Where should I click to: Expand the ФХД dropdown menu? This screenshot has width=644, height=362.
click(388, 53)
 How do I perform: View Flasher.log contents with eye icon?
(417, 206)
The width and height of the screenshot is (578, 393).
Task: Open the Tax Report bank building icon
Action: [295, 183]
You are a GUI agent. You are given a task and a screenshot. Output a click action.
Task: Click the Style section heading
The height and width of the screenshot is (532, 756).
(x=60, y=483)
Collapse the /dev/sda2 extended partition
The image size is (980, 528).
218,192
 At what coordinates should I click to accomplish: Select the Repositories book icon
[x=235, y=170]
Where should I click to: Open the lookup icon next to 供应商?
---
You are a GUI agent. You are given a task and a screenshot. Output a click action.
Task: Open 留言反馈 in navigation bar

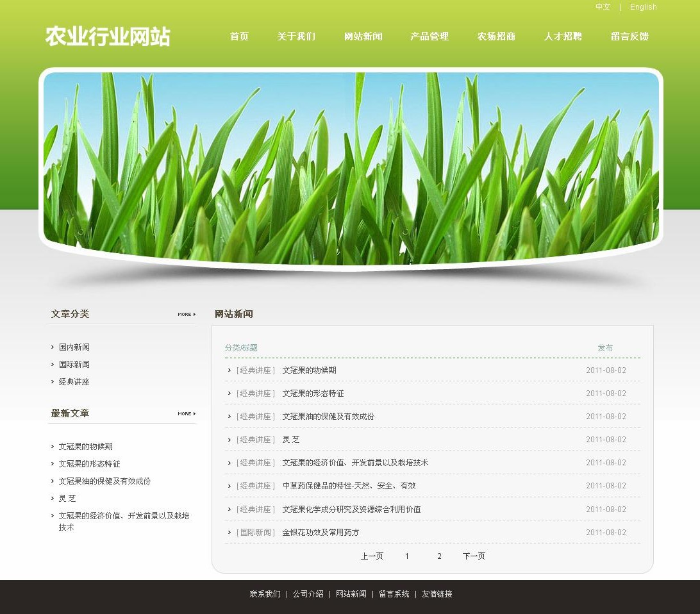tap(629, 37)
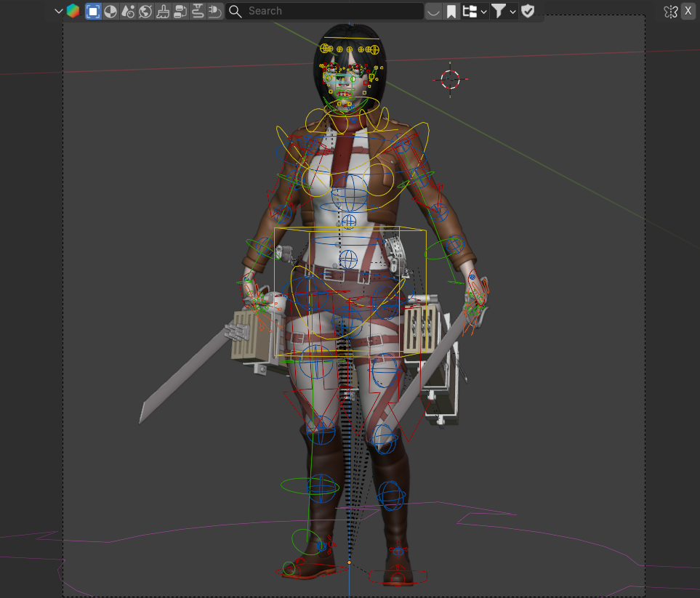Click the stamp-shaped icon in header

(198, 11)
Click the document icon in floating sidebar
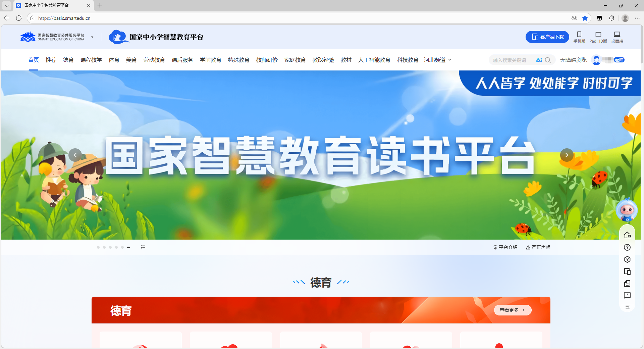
--
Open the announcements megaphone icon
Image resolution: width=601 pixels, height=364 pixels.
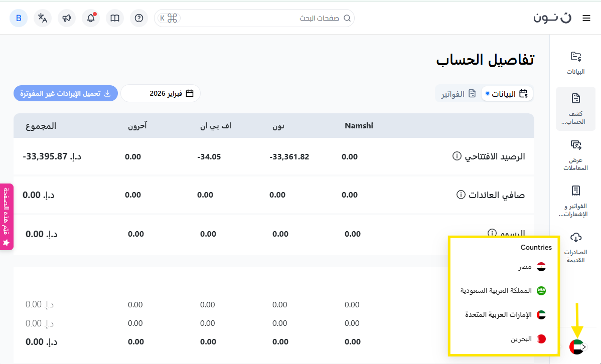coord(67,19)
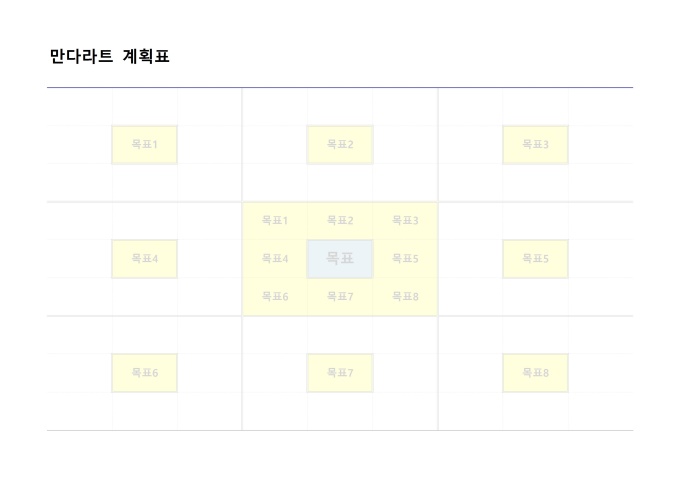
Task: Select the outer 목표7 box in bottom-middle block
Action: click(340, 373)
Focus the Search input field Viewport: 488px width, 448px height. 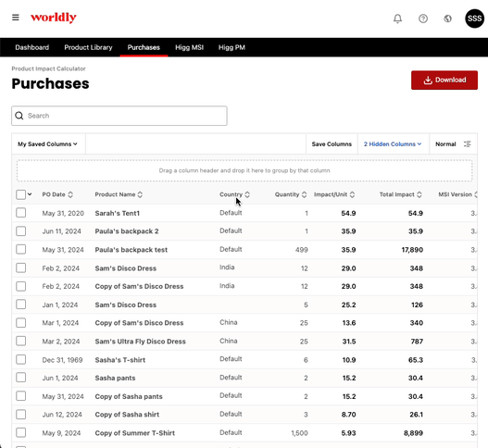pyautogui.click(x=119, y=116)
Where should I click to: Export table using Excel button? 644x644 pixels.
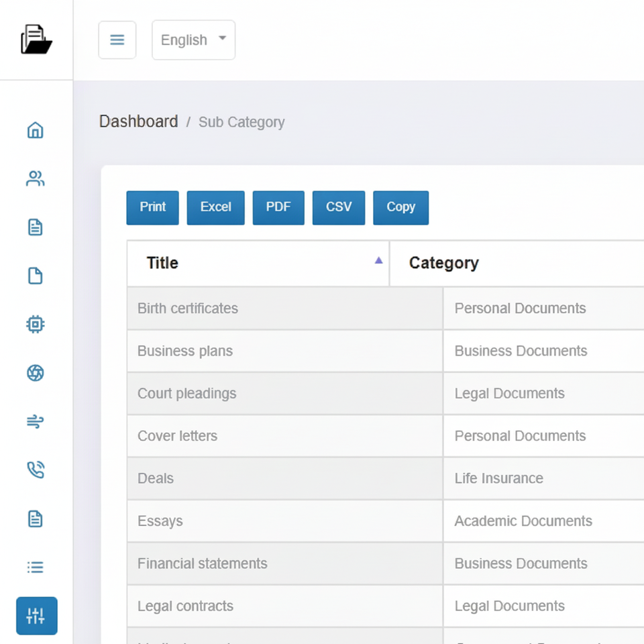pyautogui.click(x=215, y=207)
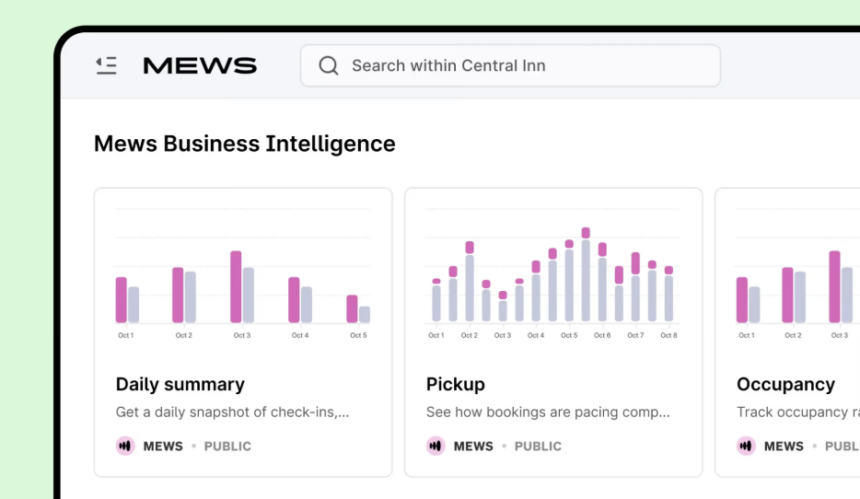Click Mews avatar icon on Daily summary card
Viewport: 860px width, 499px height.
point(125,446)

* _DIRECTIONS FOR THIS TASK_
Look through the entries above and quote exactly the lines from the line with "The height and" to the line with "Where should I click to: Open", counting both of those lines.

* _SOLUTION FOR THIS TASK_
The height and width of the screenshot is (532, 756).
(x=60, y=483)
Collapse the /dev/sda2 extended partition
The image size is (980, 528).
218,192
 At what coordinates should I click to accomplish: Select the Repositories book icon
[x=235, y=170]
Where should I click to: Open the lookup icon next to 供应商?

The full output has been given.